** Jetzt ausprobieren **
Beantworten Sie die folgenden Fragen anhand des unten stehenden Textauszugs.
(a) Wie viele Fallstudien hat van der Linden in dem Buch zusammengestellt?
(b) Als Beitrag wozu versteht van der Linden sein Buch?
(c) Anhand welcher geografischen Scheidelinie trennt van der Linden die Entwicklungswege der europäischen Sozialdemokratie?

** Textauszug **

▬▬▬▬▬▬

Mit dem hier anzuzeigenden Buch hat van der Linden neun Fallstudien sowie drei theoretische Beträge zusammengestellt, von denen zehn schon an unterschiedlichen Orten veröffentlicht worden waren. Die Beiträge versuchen einen transnationalen approach und geben den Unterschieden, Annäherungen und Interaktionen zwischen verschiedenen Ländern (und den dazugehörigen Arbeiterbewegungen und -parteien) eine wichtige Rolle. Van der Linden versteht sein Buch als Beitrag zu einer “truly global labour history” (S. 6). Die Inhalte der Aufsätze befassen sich u.a. mit der ersten Generation der kommunistischen Parteien, mit der europäischen Sozialdemokratie, deren Entwicklungswege van der Linden anhand der geografischen Scheidelinie der Alpen separiert oder mit dem impact, den “1968” auf die damals sehr unterschiedlich situierten Arbeiterbewegungen von Großbritannien, Italien, Frankreich oder (West-)Deutschland hatte.

▬▬▬▬▬▬

Gesammelte Dateneinträge:
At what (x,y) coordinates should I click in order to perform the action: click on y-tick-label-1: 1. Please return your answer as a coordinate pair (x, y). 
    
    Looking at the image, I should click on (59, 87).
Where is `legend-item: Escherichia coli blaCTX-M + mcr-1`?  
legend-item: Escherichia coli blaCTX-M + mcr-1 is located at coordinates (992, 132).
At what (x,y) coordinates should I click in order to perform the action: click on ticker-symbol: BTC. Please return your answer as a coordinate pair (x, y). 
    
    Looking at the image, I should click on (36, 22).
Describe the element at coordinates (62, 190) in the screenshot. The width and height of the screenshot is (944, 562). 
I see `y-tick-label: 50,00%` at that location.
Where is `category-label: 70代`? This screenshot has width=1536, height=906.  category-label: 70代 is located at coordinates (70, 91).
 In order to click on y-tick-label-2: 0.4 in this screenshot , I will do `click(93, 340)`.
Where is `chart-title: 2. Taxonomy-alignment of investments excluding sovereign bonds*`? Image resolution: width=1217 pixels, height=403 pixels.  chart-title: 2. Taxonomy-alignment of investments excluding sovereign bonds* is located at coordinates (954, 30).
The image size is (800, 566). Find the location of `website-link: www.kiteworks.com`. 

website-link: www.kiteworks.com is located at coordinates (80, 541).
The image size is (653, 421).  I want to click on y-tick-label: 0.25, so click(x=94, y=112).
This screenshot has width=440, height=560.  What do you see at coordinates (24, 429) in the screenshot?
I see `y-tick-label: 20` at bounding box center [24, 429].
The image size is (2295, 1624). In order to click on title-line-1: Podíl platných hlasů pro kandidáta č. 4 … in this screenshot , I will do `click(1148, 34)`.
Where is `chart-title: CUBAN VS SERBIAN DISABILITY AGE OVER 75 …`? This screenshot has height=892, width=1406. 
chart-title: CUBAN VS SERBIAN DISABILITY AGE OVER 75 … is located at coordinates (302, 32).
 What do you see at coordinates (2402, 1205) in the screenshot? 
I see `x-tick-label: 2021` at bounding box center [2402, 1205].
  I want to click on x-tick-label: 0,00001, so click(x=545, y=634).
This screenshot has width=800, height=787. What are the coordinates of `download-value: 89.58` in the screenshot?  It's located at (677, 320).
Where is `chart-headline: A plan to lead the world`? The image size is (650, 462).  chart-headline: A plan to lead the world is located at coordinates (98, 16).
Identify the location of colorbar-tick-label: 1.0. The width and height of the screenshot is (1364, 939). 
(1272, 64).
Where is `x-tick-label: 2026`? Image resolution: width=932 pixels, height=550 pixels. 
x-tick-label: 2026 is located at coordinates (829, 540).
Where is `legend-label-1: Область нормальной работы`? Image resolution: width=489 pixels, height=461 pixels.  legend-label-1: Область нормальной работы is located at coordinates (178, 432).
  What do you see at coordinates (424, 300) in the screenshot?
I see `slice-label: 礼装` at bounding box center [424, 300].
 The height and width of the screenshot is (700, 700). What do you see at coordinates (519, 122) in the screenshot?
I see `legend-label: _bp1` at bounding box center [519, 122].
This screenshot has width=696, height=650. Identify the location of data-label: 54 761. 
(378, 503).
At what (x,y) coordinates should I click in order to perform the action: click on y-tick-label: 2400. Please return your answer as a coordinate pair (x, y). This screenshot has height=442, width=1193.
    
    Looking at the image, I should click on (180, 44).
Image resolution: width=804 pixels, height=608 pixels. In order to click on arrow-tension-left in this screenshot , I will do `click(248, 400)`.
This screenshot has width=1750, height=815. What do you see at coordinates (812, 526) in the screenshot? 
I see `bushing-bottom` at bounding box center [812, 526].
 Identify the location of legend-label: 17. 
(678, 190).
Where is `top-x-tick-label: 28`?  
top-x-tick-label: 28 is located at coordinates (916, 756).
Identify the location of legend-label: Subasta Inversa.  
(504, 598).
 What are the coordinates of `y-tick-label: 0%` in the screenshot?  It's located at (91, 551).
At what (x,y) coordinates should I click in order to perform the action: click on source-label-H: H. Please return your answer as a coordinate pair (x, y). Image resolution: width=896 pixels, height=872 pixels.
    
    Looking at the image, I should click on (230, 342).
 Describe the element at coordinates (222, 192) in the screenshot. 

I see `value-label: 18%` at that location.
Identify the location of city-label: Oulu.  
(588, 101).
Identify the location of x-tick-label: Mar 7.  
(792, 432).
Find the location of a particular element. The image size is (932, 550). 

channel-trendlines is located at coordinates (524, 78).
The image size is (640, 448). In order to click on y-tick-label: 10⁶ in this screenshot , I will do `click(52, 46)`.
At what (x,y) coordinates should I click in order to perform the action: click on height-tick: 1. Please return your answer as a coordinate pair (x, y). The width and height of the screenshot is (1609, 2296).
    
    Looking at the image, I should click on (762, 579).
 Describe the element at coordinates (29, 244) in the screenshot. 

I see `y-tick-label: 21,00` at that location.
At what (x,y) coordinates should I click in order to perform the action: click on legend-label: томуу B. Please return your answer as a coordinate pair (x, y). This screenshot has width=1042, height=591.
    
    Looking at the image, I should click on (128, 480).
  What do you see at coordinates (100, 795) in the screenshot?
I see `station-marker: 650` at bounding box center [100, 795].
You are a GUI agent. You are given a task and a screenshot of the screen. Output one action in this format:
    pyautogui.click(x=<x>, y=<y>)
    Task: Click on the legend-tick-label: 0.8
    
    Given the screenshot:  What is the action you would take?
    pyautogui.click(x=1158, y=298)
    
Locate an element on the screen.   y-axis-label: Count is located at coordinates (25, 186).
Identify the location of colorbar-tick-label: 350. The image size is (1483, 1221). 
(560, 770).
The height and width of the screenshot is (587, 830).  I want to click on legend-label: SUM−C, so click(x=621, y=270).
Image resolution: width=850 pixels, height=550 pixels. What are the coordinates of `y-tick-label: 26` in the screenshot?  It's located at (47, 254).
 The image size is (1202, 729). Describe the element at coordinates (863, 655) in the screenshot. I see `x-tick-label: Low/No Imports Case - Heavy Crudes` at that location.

▬▬▬▬▬▬

** Ihre Antwort **
(a) Neun Fallstudien.
(b) Als Beitrag zu einer „truly global labour history“.
(c) Anhand der Alpen.